The good news: mangoes and Indian food are merely a foretaste of the good world to come. Consider the final words of the old English martyr John Bradford, who reportedly declared as he died on the stake: “Look at creation—look at it all! This is the world God has given to his enemies; imagine the world he will give to his friends.” Bradford’s point: we cannot even begin to imagine heaven’s mangoes or Indian food. God’s good world is a world of delight, one that offers only a preview of the majestic, unimaginable world to come. A world of goodness and blessing, joy and generosity, and, of course, glorious rest. What is the Sabbath but a day to reflect on God and all the love letters sent our way? The Sabbath is a celebration, a day of rejoicing over the goodness of what has been made and who made it.

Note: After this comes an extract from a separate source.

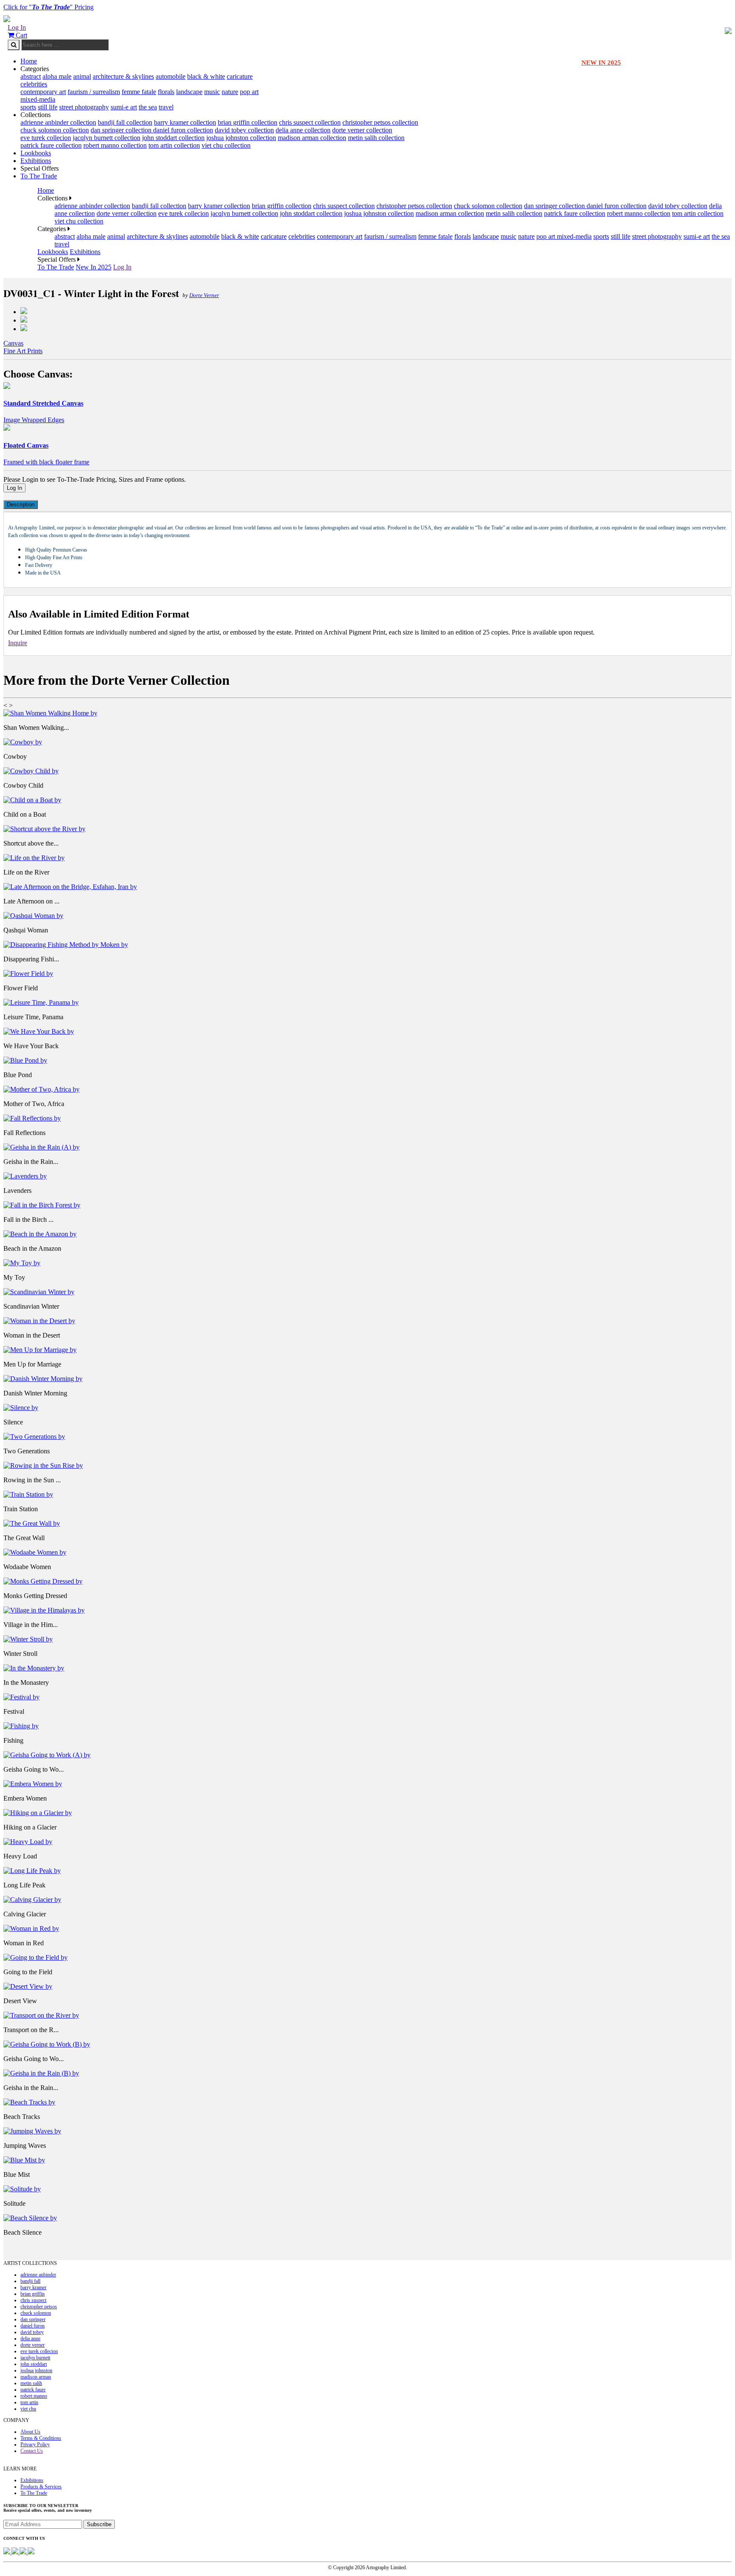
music (212, 91)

Now, everything God makes is “good” in the creation story. But there is only one thing in the creation story that is called “holy.” The only thing God deems as qadosh, or “holy,” in the creation story is the Sabbath day. The earth, space, land, stars, animals—even people—are not designated as qadosh. The Sabbath day was holy. Heschel speaks of the Sabbath as the “sanctification of time”: “This is a radical departure from accustomed religious thinking. The mythical mind would expect that, after heaven and earth have been established, God would create a holy place—a holy mountain or a holy spring—whereupon a sanctuary is to be established. Yet it seems as if to the Bible it is holiness in time, the Sabbath, which comes first.”

This holiness of the Sabbath is one of the distinctive marks of Jewish theology, Heschel contends. Again, it is telling that there is no mention of a specific, sacred place in the creation story. There is only a sacred day. While space and location are significant, it is important to note that the exact location of Eden is omitted. Yet we know that the Sabbath day is holy.

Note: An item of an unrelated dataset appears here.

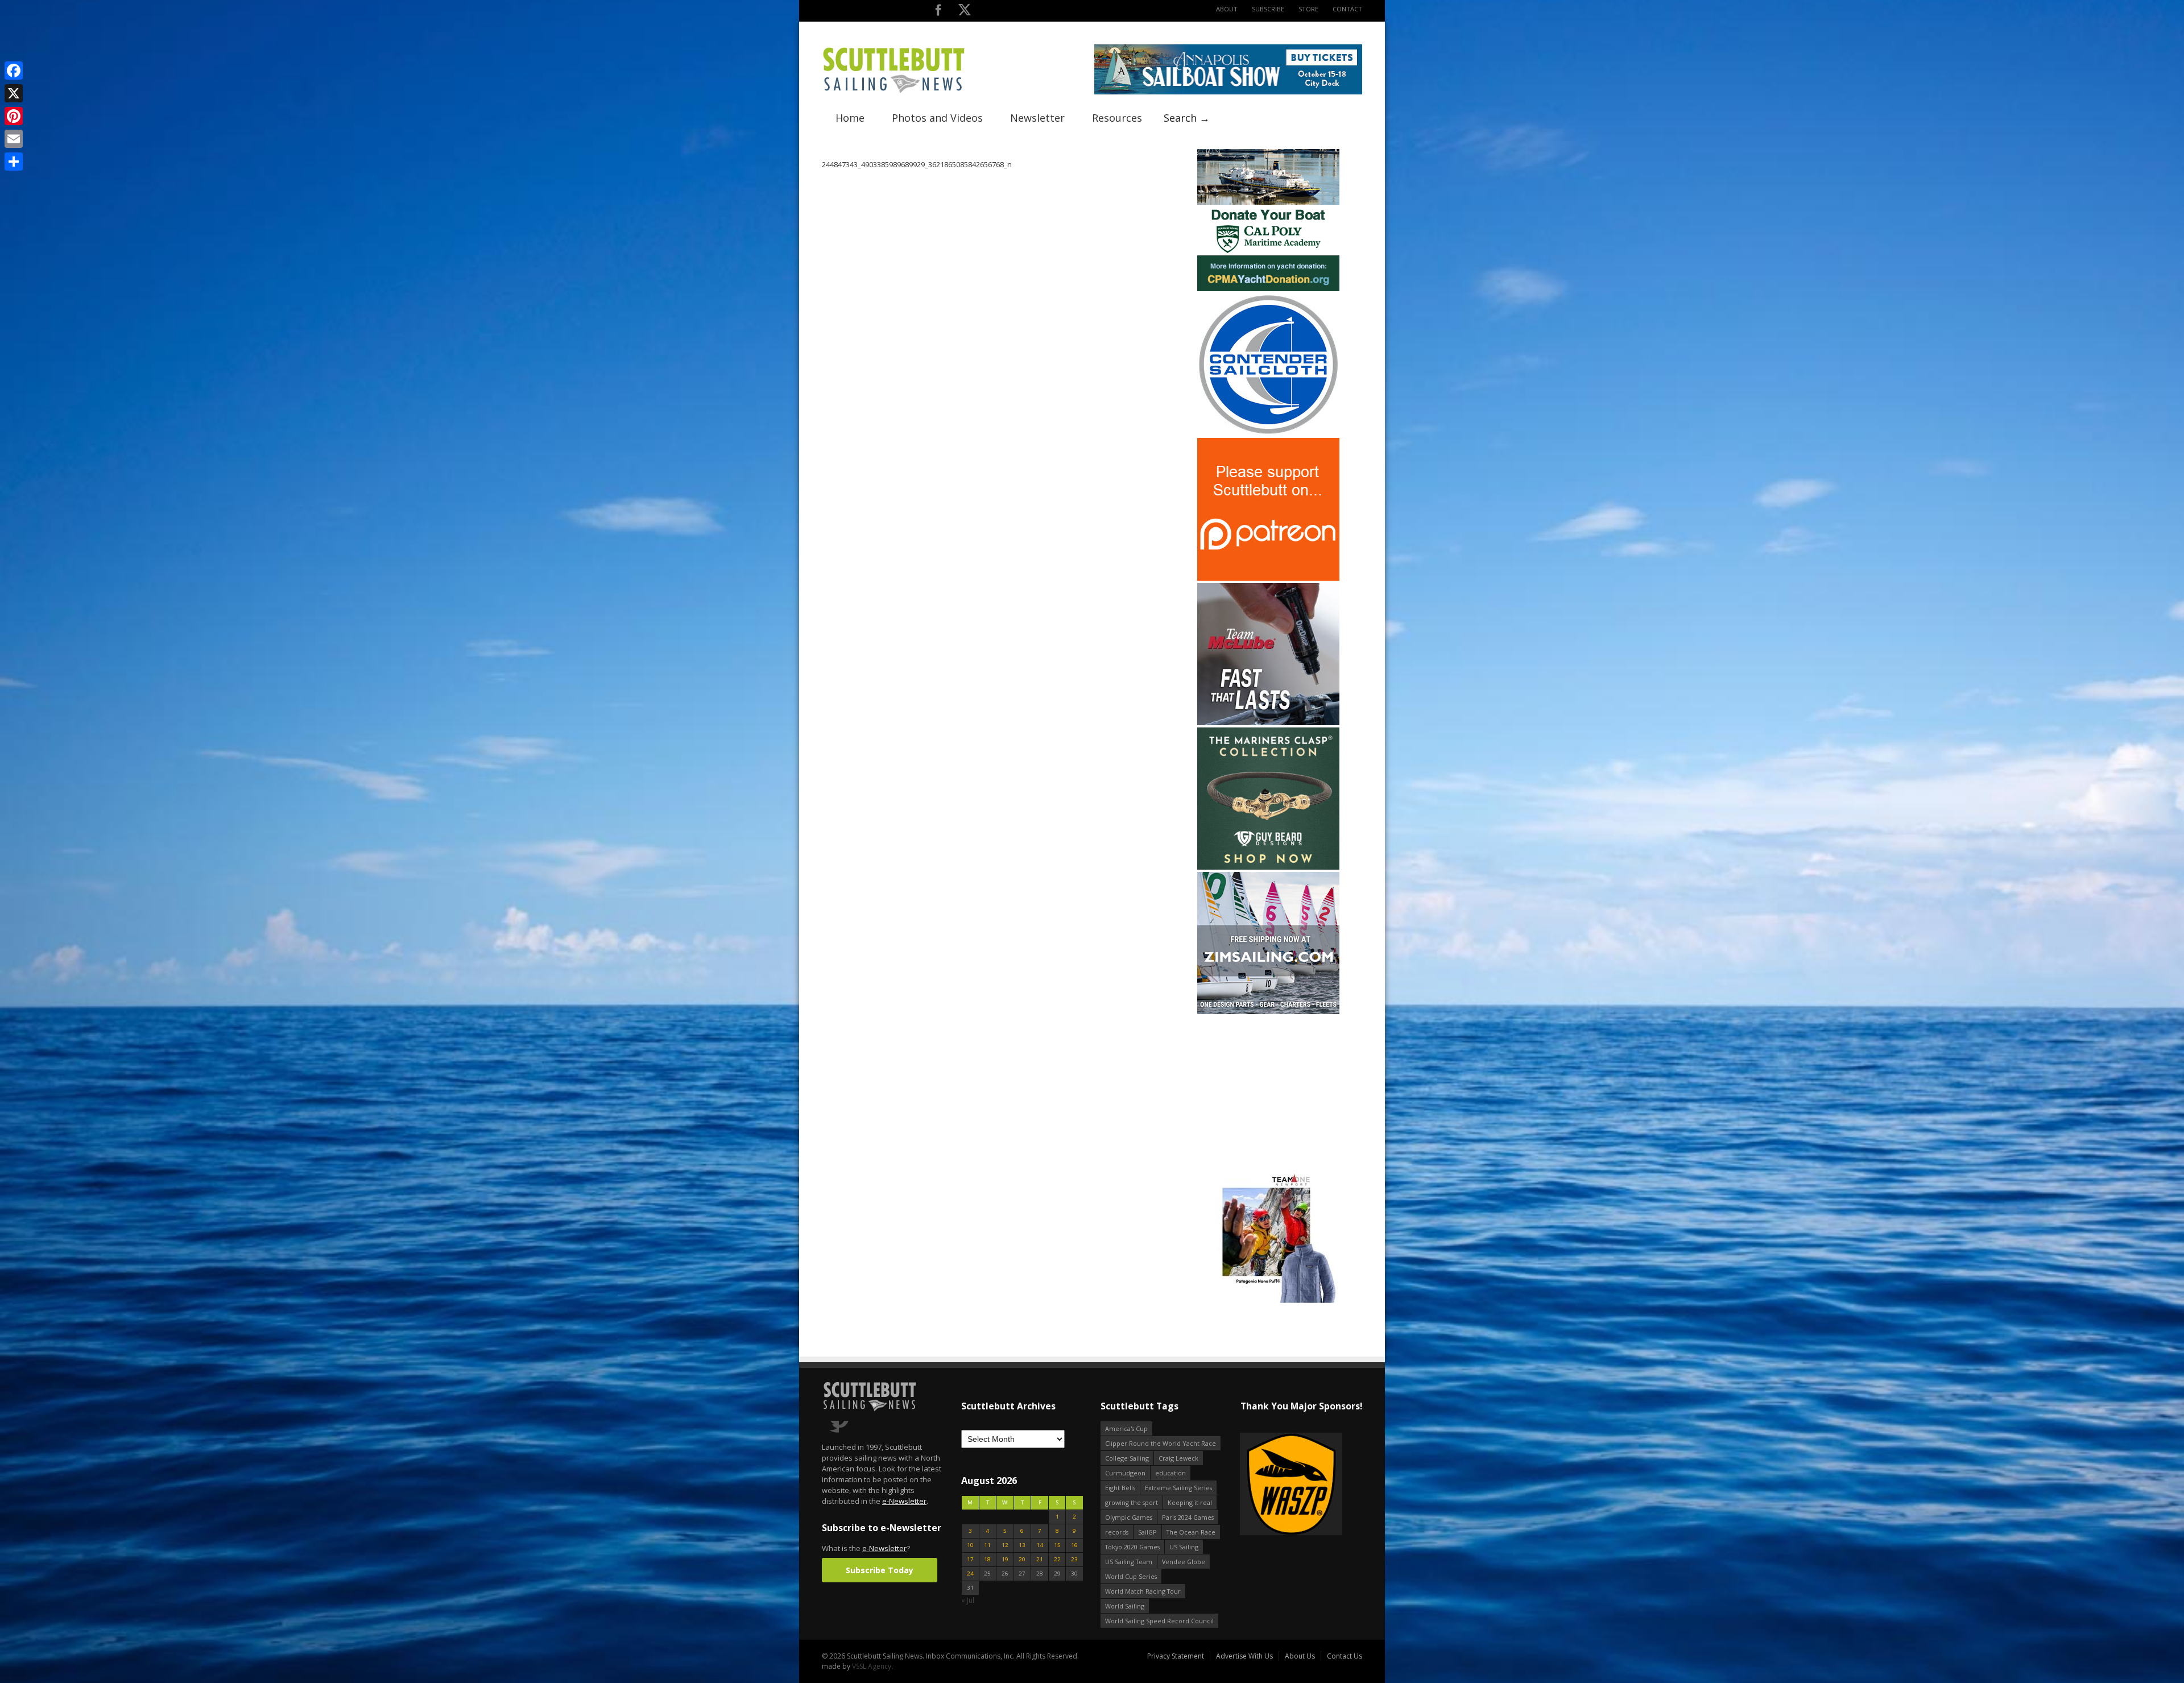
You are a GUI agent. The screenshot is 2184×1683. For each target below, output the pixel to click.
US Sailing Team (1128, 1561)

>Now, humans cannot make anything holy. The day’s holiness is assumed. They were to keep the Sabbath holy, which was already holy before they came to it. This does not mean that there are days that are not holy. Time itself is holy. Every day is a holy day. In contrast to our notions of time, the biblical tradition states that all time is sacred (Pss. 31:15; 139:16; Isa. 60:22). It is not only theologically inaccurate but also dangerous to suggest that some days are sacred and others are not—time is in itself the first thing designated as sacred. All time is holy, not just the Sabbath. But the Sabbath is set aside as a unique kind of holiness.